--- DOCUMENT SEGMENT ---
--

PDE1 is a dual substrate (cAMP and cGMP) diesterase and a promising target for the treatment of heart disease, cancer, neurological disorder and other endocrine abnormalities. Several factors such as their unique tissue distribution and species dependent expression of isoforms, activation by cofactors and spatial localization need to be evaluated to establish the possible role of PDE1 inhibition as a treatment option in various diseases.
2. Structure, Gene Variants, and Properties of Phosphodiesterase 1
The basic structure of PDE consists of a variable amino terminal regulatory domain, a conserved catalytic domain of approximately 300 amino acids (20–25% identity with other isoforms) and a variable carboxyl terminal region (Fig. 1A). The catalytic domain contains the substrate binding pocket for cAMP and cGMP molecule and also encompasses the classic HD domain [(H(X)3H(X)25–35(D/E) and amino acid residues, histidine (H), aspartate (D) and glutamic acid (E)], which is a unique characteristic domain for metal-dependent phosphohydrolases enzymes (Aravind and Koonin, 1998). The presence of a unique allosteric binding domain confers each PDE their regulatory properties and their exclusive cellular function (Corbin et al., 2009; Pandit et al., 2009). The amino-terminal regulatory region of PDE encompasses several protein domains that are responsible for enzymatic activity, subcellular localization and their pharmacological properties (Kenan et al., 2000). The N-terminal end also contains essential sites for phosphorylation by cAMP-dependent protein kinase (PKA), protein kinase C (PKC) and cGMP-dependent protein kinase (PKG) as well as amino acid residues for ubiquitination (Wan et al., 2019). Apart from the conserved catalytic domain and HD domain, several PDEs have their distinct landmarks that defines their cAMP and cGMP hydrolyzing efficiency. For example, PDE5 contains two GAF domains (GAF-A and GAF-B) that increases their affinity towards cGMP molecule and acts as allosteric binding sites for cGMP (Heikaus et al., 2008). PDE1 is characterized by the presence of a Ca2+/calmodulin (CaM) binding site and is activated by the increase in cellular concentration of Ca2+/CaM (Fukunaga et al., 1984). The typical domain structure and the regulatory regions of the PDE1 subtype are presented in Fig.1B.

--

--- EXERCISE BRIEF ---
Using the passage on phosphodiesterase 1 above, decide whether each statement agrees with it: (a) the PDE catalytic domain is about 300 amino acids long; (b) PDE5 contains three GAF domains; (c) PDE1 is activated by a fall in cellular Ca2+/CaM. Answer yes or no for each and quote the deciding words.

--

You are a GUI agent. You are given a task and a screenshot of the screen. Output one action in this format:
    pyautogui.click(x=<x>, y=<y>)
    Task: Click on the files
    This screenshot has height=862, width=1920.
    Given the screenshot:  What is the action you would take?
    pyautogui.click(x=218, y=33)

--

--- REPLY ---
(a) Yes: "a conserved catalytic domain of approximately 300 amino acids"
(b) No: "PDE5 contains two GAF domains (GAF-A and GAF-B)"
(c) No: "is activated by the increase in cellular concentration of Ca2+/CaM"